For better or worse, our environments shape every aspect of our lives, including the food we eat. In a new study, researchers from ASU and Rutgers University found that children who live in an environment with a higher prevalence of unhealthy food sources, such as convenience stores, are more likely to gain weight over time.
The paper, Evidence That Changes in Community Food Environments Lead to Changes in Children’s Weight: Results from a Longitudinal Prospective Cohort Study, was published Dec. 10 in the Journal of the Academy of Nutrition and Dietetics. The abstract follows.
Strategies to improve the community food environment have been recommended for addressing childhood obesity, but evidence substantiating their effectiveness is limited.
Our aim was to examine the impact of changes in availability of key features of the community food environment, such as supermarkets, small grocery stores, convenience stores, upgraded convenience stores, pharmacies, and limited service restaurants, on changes in children’s body mass index z scores (zBMIs).
We conducted a longitudinal cohort study.
Two cohorts of 3- to 15-year-old children living in 4 low-income New Jersey cities were followed during 2- to 5-year periods from 2009 through 2017. Data on weight status were collected at 2 time points (T1 and T2) from each cohort; data on food outlets in the 4 cities and within a 1-mile buffer around each city were collected multiple times between T1 and T2.
Main outcome measures
We measured change in children’s zBMIs between T1 and T2.

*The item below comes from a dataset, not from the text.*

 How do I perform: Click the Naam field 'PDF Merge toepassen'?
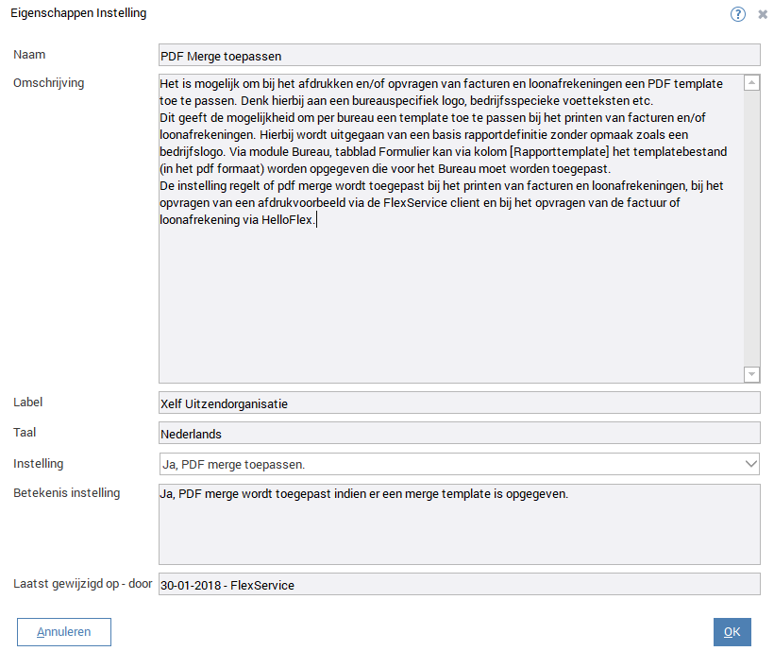coord(459,56)
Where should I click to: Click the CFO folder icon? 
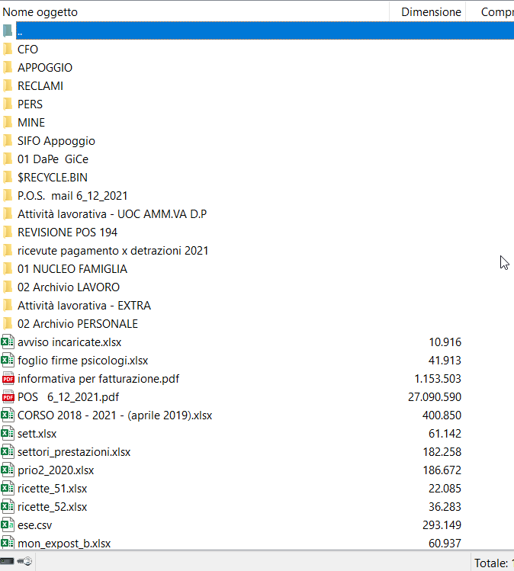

Changes in the food environment were conceptualized as exposure to changes in counts of food outlets across varying proximities (0.25 mile, 0.5 mile, and 1.0 mile) around a child’s home, over different lengths of time a child was exposed to these changes before T2 (12 months, 18 months, and 24 months). Multivariate models examined patterns in relationships between changes in zBMI and changes in the food environment.
Increased zBMIs were observed in children with greater exposure to convenience stores over time, with a consistent pattern of significant associations across varying proximities and lengths of exposure. For example, exposure to an additional convenience store over 24 months within 1 mile of a child’s home resulted in 11.7% higher odds (P = 0.007) of a child being in a higher zBMI change category at T2. Lower zBMIs were observed in children with increased exposure to small grocery stores selling an array of healthy items, with exposure to an additional small grocery store within 1 mile over 24 months, resulting in 37.3% lower odds (P < 0.05) of being in a higher zBMI change category at T2. No consistent patterns were observed for changes in exposure to supermarkets, limited service restaurants, or pharmacies.
Increased availability of small grocery stores near children’s homes may improve children’s weight status, whereas increased availability of convenience stores is likely to be detrimental.